▶ Passage:
===============
Orlando Moraes Luz (born 8 February 1998 in Carazinho) is a Brazilian tennis player. He has a career-high singles ranking of world No. 272 achieved on 16 August 2021, and a career-high doubles ranking of world No. 90 achieved on 27 September 2021.

Juniors
Luz along with Marcelo Zormann won the 2014 Wimbledon boys' doubles title after defeating Stefan Kozlov and Andrey Rublev 6–4, 3–6, 8–6 in the final.

At the 2014 Summer Youth Olympics held in Nanjing China,  Luz (seeded 2nd) won the silver medal in singles, falling to Kamil Majchrzak of Poland 4–6, 5–7 in the final. Additionally, he and compatriot Marcelo Zormann teamed up to win the gold medal in doubles, defeating the Russian pairing of Andrey Rublev and Karen Khachanov  7–5, 3–6, [10–3] in the final also seeded second.
===============
▶ Your task: Continue the passage about the Brazilian tennis player Orlando Luz from where it stops.
===============
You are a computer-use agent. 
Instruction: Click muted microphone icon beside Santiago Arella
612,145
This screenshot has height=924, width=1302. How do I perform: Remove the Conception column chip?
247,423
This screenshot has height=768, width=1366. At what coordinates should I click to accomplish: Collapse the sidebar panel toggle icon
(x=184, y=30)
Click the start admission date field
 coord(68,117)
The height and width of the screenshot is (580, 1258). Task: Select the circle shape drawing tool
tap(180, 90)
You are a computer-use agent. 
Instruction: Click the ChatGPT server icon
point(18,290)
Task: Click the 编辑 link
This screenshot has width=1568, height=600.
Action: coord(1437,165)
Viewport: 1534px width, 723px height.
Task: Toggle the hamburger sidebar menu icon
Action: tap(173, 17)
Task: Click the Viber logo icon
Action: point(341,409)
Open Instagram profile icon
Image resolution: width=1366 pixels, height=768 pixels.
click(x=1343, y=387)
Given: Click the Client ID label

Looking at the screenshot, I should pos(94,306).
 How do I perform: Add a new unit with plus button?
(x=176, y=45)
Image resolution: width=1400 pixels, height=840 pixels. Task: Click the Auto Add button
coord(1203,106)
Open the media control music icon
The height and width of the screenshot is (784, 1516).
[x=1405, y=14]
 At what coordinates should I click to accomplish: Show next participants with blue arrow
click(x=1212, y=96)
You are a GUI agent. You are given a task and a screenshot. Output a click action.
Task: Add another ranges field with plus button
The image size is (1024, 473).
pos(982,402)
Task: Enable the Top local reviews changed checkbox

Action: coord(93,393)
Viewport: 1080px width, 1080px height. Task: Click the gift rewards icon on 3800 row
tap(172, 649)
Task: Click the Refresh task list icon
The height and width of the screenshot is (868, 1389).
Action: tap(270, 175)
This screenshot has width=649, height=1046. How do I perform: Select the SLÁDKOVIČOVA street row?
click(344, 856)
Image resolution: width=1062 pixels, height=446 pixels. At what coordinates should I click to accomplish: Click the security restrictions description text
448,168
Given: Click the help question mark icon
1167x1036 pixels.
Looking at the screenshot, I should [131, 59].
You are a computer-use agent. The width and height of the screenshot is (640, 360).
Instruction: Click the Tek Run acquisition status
===============
▶ Written response:
He and Chung Yun-seong lost to Yishai Oliel of Israel and Patrik Rikl of the Czech Republic in the final of the 2016 French Open Boys' Doubles tournament, 6–3, 6–4.

Professional career 
Luz made his ATP singles debut on 6 March 2017, when he was given a wildcard to the first round of the Brasil Open. He was defeated by Gastão Elias 2–6, 5–7.

At the 2020 Rio Open, Luz alongside Rafael Matos defeated the 2019 Wimbledon and 2019 US Open champions, and ATP doubles World No. 1, Juan Sebastián Cabal and Robert Farah 6–1, 4–6, [10–8].

ATP Challenger and ITF Futures finals

Singles: 21 (8–13)

Doubles: 49 (36–13)

Junior Grand Slam finals

Doubles: 1 (1 title, 1 runner-up)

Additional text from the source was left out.